In step 1, a vacuum gasification of 1 kg of high antimony

raw tin (a composition was shown in Table 7) was carried out at 1,200°C and 10 Pa for 100 min so that impurity volatile elements in the raw tin were maximally vaporized and volatilized to form a mixed metal vapor; and

Table 7

[0050]

Content (wt%) 0.17

In Step 2, the mixed metal vapor obtained in Step 1 was introduced into a fractional condenser connected to a vacuum gasification furnace, and condensation was carried out in condensation sections of the fractional condenser at 550°C to 700°C, 300°C to 450°C °C and 100°C to 250°C to obtain a crude lead product, a crude antimony product, a crude arsenic product, and a refined tin product remaining after vacuum gasification; the fractional condenser being made of a quartz material and fitted with a resistance wire heating element and circulating cooling water to control the condensing temperature.

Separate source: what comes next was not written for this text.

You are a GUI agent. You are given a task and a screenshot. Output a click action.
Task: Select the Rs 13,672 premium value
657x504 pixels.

The tested product compositions of the crude lead product, des

Crude antimony product and crude arsenic product are shown in Table 8. The

Metal recoveries for tin, lead, antimony, and arsenic were 98.6%, 98.9%, 99.2%, and 99.1%, respectively.

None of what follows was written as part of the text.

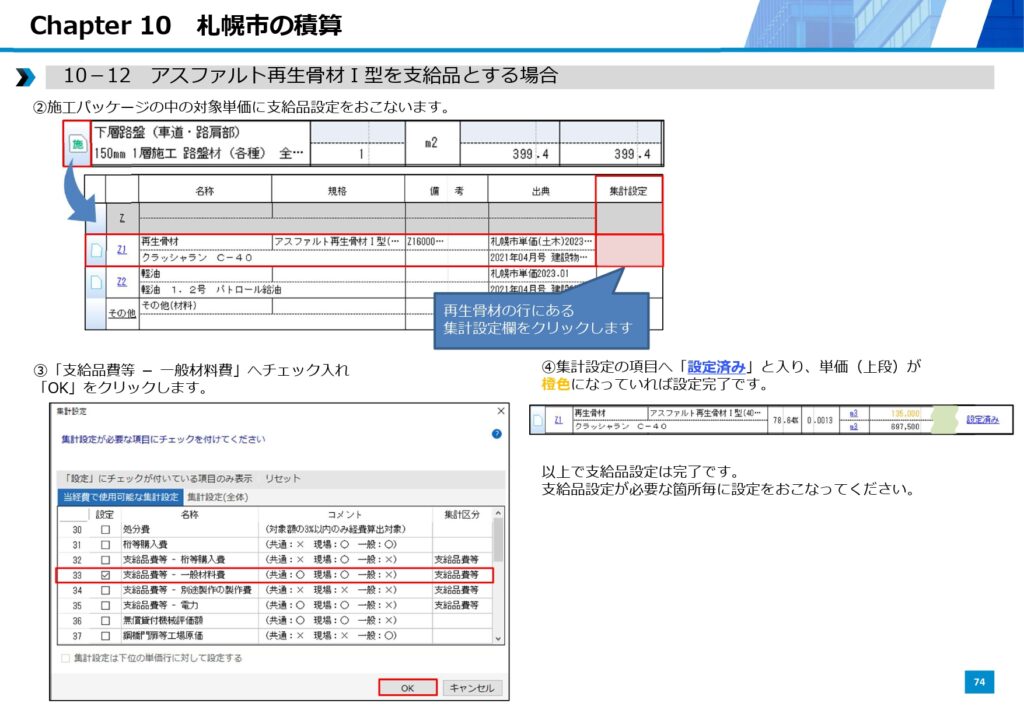Click the document icon beside Z1 再生骨材

click(x=96, y=250)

Table 8 Product composition (wt%)

[0054]

item product

Refined Sn Crude Pb Crude Sb Crude As

Sn 99.95 9.47 - -

Pb - 90.06 0.72 -

Sb - 0.36 98.81 -

As - 0.11 0.47 98.64

The examples of the disclosure are described in detail above with reference to the accompanying drawings, but the disclosure is not limited to the above examples. Various variations can also be made within the knowledge of one of ordinary skill in the art without departing from the spirit of the disclosure.

Claims (3)

PATENT CLAIMS A method for separating and purifying high antimony crude tin, comprising the steps of: step 1, subjecting high antimony crude tin to vacuum gasification to obtain a mixed metal vapor; and Step 2, introducing the mixed metal vapor obtained in Step 1 into a fractional condenser connected to a vacuum gasification furnace, and conducting condensation in condensation sections of the fractional condenser at 550°C to 700°C, 300°C to 450°C and 100°C to 250°C to obtain a crude lead product, a crude antimony product, a crude arsenic product, and a refined tin product remaining after vacuum gasification. 2. A method for separating and purifying raw tin with a high antimony content according to claim 1, wherein in step 1 the raw tin with a high antimony content contains 70% by weight to 95% by weight Sn, 5% by weight to 18% by weight Sb, 0.5 wt% to 10 wt% Pb and 0.1 wt% to 5 wt% As. 3. The method for separating and purifying crude tin high in antimony according to claim 1, wherein in step 1, the vacuum gasification is carried out at 900°C to 1,400°C and 1 Pa to 100 Pa for 30 minutes to 200 minutes.